Rapid TB tests need more refinement
U.S. company developing serum-based test
Two new rapid diagnostic tests for tuberculosis can provide results weeks earlier than traditional culture tests. However, they are still too unreliable for routine health care settings, according to the American Lung Association (ALA) in New York City.
A report on the new tests, published recently in the ALA’s publication, the American Journal of Respiratory and Critical Care Medicine, points out that the RNA- and DNA-based diagnostics have been tested only in clinical trials and should not be used on patients with either a very high or very low likelihood of having TB.
"In these patients, the current tests, combined with a doctor’s clinical judgment, are quite accurate, and results of the new tests will not change patient management but will increase health care costs," said Peter Barnes, MD, associate professor of medicine at the University of Southern California in Los Angeles, in an editorial accompanying the study.
Manufacturers of the two approved tests Gen-Probe MTD and Amplicor M tuberculosis are developing more accurate, second-generation refinements of the tests. They point out that while the tests cost more than traditional screening, they are justified for screening certain patient populations and for ruling out suspected cases. (See TB Monitor, December 1996, pp. 133-135.) So far, the tests are indicated for sputum-positive patients only, and as Barnes points out, the tests are not 100% sensitive and cannot replace culture testing to determine if a patient’s strain is drug-resistant.

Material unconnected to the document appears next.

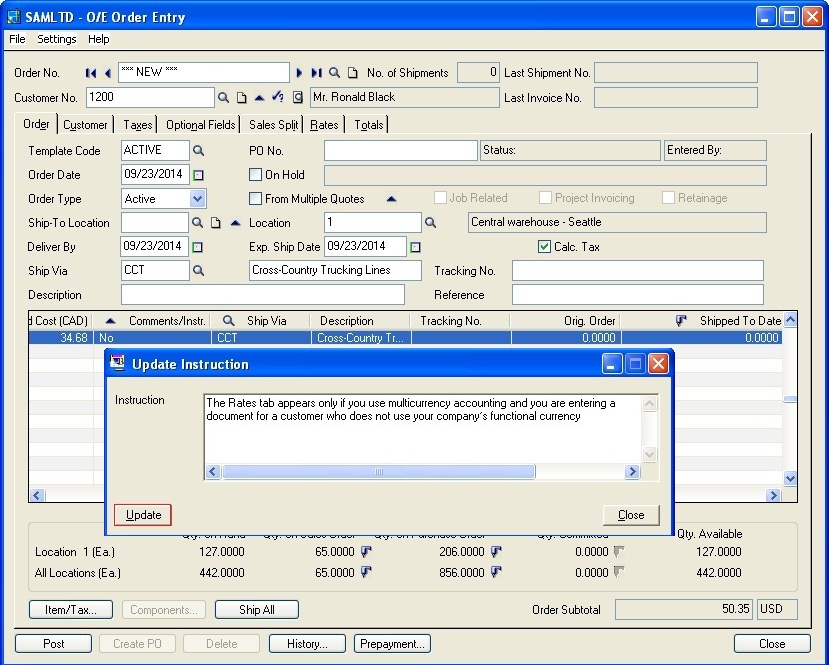
Task: Open the Order No. finder magnifier
Action: coord(334,72)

A diagnostic test with a novel approach
In what could prove to be a viable alternative to traditional TB testing, researchers at Boston University and ImmunoDiagnostics in Buffalo, NY, have developed a novel serum or plasma-based test for TB. The test, called TB AccuScreen, uses a strip format similar to a pregnancy test but uses blood instead of urine to produce results within 45 minutes, says company President Wayne Bacon. Unlike the Gen-Probe and Amplicor tests, AccuScreen requires no special equipment; a small cartridge to hold the serum and chemicals is all that’s needed, he adds.
"This is an antigen test, and the beauty of it is that by using blood, you get a consistent sample," he tells TB Monitor. "Sputum, on the other hand, is a terrible thing to work with; it’s infectious, and it’s hard to get a good sample."
While other biomedical researchers interested in TB have focused on proteins, ImmunoDiagnostics focused on carbohydrates. Its research led to a novel complex carbohydrate or antigen that allowed them to develop an antibody test. The test can detect antibodies for patients who have active disease with M. tuberculosis, M. avium, and M. kansassi. The test doesn’t respond to patients with latent or old infection or with BCG (bacille Calmette-Guerin) vaccine.
How long the test would detect antibodies after successful treatment requires more study, Bacon says. The best estimate is that the test would not be reactive six or more months after a person is cured, he adds.
As for its accuracy, Bacon says the test is more than 90% sensitivity and specificity. "It’s a much more accurate and less expensive test than the PCR," he says, referring to the polymerase chain reaction technique used in the Genprobe test. (The Genprobe test reportedly has a 95% sensitivity and specificity rate and sells for about $35.)
Bacon says the test could be sold to the World Health Organization for less than $5, making it affordable in countries where TB rates are highest, and special equipment and training are not available. The test would be priced at about $35 in the United States, he adds.
Because ImmunoDiagnostics is a small company and venture capitalists are not excited about investing in diagnostics, the company doesn’t have the resources for the large clinical trials needed for FDA approval, Bacon says. However, the Centers for Disease Control and Prevention in Atlanta has asked the company to participate in two large pediatric TB studies.
Outside the United States, the test is being considered for an eight-country HIV/TB trial in West Africa and already has been tested in Russia, which recently approved $50 million to combat TB and expressed strong interest in using the test on a massive scale, he says. The company also plans to register the test soon in Canada, where extensive clinical trials are not required before a medical test goes to market.
While the WHO expressed interest in the test as the type of screening format well suited for poor countries, the agency could not help fund development, Bacon says. "They said they have lots of money for HIV and none for TB, even though TB kills about 30 times as many people."